Most of our quants have a computer-science background. They can code in either Python or C++. Whereas on the discretionary side most of them come from a more traditional investment-banking background and are digging into 8-Ks and company fundamentals and being able to look at companies from a bottom-up perspective as compared to trying to use many different data sets to help predict the prices of stocks.

-Ryan Tolkin CIO Schonfeld Strategic Advisors

As the old joke says, “There are only two types of people – those that type others and those who do not.” However, this dichotomy may be applicable for current money management. There are two camps of analysis, the quants who are looking for repeatable behavior in data and the discretionary analysts who are looking for unique or special situations across markets. The quant plays the averages and the probabilities while the other places value on what cannot be counted and handicapped. One focuses on the numbers while the other looks for the firm story as a thesis for investing.

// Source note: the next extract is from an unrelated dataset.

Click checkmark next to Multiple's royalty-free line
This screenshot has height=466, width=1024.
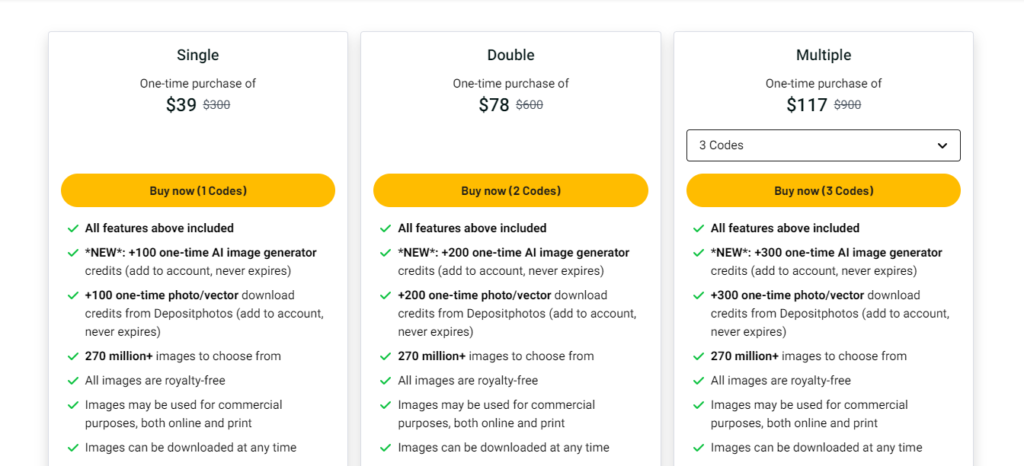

Is one better than the other? I would say that it depends on the problem to be solved and the market to be analyzed, or whether the focus is on counting or the focus is on uniqueness. There is a continuum on research processing. At one extreme will be the focus on large data and an analysis of statistical relationships based on counting versus the other extreme where there is little data that is countable and research requires looking for similarity or a limited number of cases.

An example of a countable market will be the mortgage-backed securities. There is a lot of data to measure relationships. An example of a countable style will be statistical arbitrage. The alternative is a style that is based on “newness” or a market that has limited data A case-based approach is more applicable for analysis of tech firms and an example of a discretionary style based on uniqueness may be deep value. The approach to research and analysis is affected by the choice of markets and style. In case-based approach, there is a premium on story-telling.

The research approach matches the sale and market. There are reasons for quants focus on some markets and investment-banking types focusing on others; however, an interesting intersection will be those researchers that can marry numbers with story-telling.